- Task to complete:
With the line containing "Where should I click to: Click" as the start and the line containing "You are a computer-use agent. 952x1270" as the end, transcribe that span of the entries below exactly, including both.

[Saved entries]
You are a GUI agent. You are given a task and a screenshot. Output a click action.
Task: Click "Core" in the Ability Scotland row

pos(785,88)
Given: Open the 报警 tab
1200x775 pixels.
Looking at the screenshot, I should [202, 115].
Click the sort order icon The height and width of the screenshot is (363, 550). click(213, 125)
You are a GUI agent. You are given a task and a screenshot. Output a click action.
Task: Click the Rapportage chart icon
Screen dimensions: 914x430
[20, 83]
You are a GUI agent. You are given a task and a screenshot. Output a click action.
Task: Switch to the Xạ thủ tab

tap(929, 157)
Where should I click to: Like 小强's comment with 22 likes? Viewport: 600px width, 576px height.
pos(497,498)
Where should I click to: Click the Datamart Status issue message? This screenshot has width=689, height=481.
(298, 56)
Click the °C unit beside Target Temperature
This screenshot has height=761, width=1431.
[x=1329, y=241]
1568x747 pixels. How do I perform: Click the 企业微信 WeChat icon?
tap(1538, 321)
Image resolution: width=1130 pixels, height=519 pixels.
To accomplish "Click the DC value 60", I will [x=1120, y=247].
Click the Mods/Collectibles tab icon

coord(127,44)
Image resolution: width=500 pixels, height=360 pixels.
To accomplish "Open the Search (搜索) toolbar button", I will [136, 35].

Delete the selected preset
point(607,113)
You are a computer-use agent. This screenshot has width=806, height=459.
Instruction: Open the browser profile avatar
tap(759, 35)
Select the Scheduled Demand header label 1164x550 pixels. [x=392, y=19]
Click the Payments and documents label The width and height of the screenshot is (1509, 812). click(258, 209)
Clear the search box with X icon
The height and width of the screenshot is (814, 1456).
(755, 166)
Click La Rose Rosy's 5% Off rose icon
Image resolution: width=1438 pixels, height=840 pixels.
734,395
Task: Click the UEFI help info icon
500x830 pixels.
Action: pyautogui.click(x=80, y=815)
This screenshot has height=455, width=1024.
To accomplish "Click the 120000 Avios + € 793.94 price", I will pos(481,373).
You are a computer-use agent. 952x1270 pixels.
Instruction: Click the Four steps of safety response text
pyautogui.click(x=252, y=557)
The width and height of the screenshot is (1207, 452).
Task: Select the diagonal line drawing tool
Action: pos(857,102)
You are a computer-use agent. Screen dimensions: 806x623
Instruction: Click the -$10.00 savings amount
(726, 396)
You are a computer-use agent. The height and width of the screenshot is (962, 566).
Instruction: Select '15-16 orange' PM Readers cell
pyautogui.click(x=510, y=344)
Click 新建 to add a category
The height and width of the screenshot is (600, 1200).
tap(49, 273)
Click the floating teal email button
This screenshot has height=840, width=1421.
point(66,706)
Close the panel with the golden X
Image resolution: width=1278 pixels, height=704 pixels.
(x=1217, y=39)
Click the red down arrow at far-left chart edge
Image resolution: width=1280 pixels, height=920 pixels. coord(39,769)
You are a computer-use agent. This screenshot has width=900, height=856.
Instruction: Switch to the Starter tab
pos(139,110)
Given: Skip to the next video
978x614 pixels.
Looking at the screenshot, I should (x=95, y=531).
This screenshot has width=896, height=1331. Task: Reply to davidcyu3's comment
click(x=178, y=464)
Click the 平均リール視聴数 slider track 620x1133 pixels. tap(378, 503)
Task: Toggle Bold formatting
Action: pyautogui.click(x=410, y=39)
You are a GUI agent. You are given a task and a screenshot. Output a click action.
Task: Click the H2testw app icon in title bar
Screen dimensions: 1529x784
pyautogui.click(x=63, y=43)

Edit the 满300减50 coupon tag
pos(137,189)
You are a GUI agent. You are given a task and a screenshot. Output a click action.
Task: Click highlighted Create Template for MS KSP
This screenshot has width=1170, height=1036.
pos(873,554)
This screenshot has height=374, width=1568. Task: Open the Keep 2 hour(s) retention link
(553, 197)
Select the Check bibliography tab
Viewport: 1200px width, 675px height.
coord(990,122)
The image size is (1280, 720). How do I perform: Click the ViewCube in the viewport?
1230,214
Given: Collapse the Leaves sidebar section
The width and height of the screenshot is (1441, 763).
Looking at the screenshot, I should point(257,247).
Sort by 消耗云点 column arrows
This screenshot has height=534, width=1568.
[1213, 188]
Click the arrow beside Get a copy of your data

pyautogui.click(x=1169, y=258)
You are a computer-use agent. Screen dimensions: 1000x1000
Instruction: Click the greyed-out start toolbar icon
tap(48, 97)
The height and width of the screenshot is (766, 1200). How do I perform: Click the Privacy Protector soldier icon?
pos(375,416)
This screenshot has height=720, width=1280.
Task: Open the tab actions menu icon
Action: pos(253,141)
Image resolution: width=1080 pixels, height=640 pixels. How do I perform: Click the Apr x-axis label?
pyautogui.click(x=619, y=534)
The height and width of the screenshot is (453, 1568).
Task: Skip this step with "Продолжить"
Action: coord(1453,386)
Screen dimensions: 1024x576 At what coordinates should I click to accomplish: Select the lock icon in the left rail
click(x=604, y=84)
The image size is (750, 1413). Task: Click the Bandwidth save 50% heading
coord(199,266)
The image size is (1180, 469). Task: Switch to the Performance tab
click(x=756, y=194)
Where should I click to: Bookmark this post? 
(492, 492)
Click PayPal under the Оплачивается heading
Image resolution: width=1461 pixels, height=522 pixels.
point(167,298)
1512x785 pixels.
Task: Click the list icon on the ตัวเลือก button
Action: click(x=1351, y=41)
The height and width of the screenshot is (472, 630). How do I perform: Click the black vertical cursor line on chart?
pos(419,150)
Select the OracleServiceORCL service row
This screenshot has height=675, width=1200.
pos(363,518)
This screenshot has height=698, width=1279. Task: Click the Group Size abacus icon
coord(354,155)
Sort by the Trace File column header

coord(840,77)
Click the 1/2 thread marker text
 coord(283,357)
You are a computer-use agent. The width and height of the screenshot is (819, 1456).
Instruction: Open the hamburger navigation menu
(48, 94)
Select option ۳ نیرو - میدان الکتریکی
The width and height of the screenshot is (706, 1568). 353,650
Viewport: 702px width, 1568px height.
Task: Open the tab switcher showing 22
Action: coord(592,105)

- Exercise output:
Where should I click to: Click the Datamart Status issue message? This screenshot has width=689, height=481.
(298, 56)
Click the °C unit beside Target Temperature
This screenshot has height=761, width=1431.
[x=1329, y=241]
1568x747 pixels. How do I perform: Click the 企业微信 WeChat icon?
tap(1538, 321)
Image resolution: width=1130 pixels, height=519 pixels.
To accomplish "Click the DC value 60", I will [x=1120, y=247].
Click the Mods/Collectibles tab icon

coord(127,44)
Image resolution: width=500 pixels, height=360 pixels.
To accomplish "Open the Search (搜索) toolbar button", I will [136, 35].

Delete the selected preset
point(607,113)
You are a computer-use agent. This screenshot has width=806, height=459.
Instruction: Open the browser profile avatar
tap(759, 35)
Select the Scheduled Demand header label 1164x550 pixels. [x=392, y=19]
Click the Payments and documents label The width and height of the screenshot is (1509, 812). click(258, 209)
Clear the search box with X icon
The height and width of the screenshot is (814, 1456).
(755, 166)
Click La Rose Rosy's 5% Off rose icon
Image resolution: width=1438 pixels, height=840 pixels.
734,395
Task: Click the UEFI help info icon
500x830 pixels.
Action: pyautogui.click(x=80, y=815)
This screenshot has height=455, width=1024.
To accomplish "Click the 120000 Avios + € 793.94 price", I will pos(481,373).
You are a computer-use agent. 952x1270 pixels.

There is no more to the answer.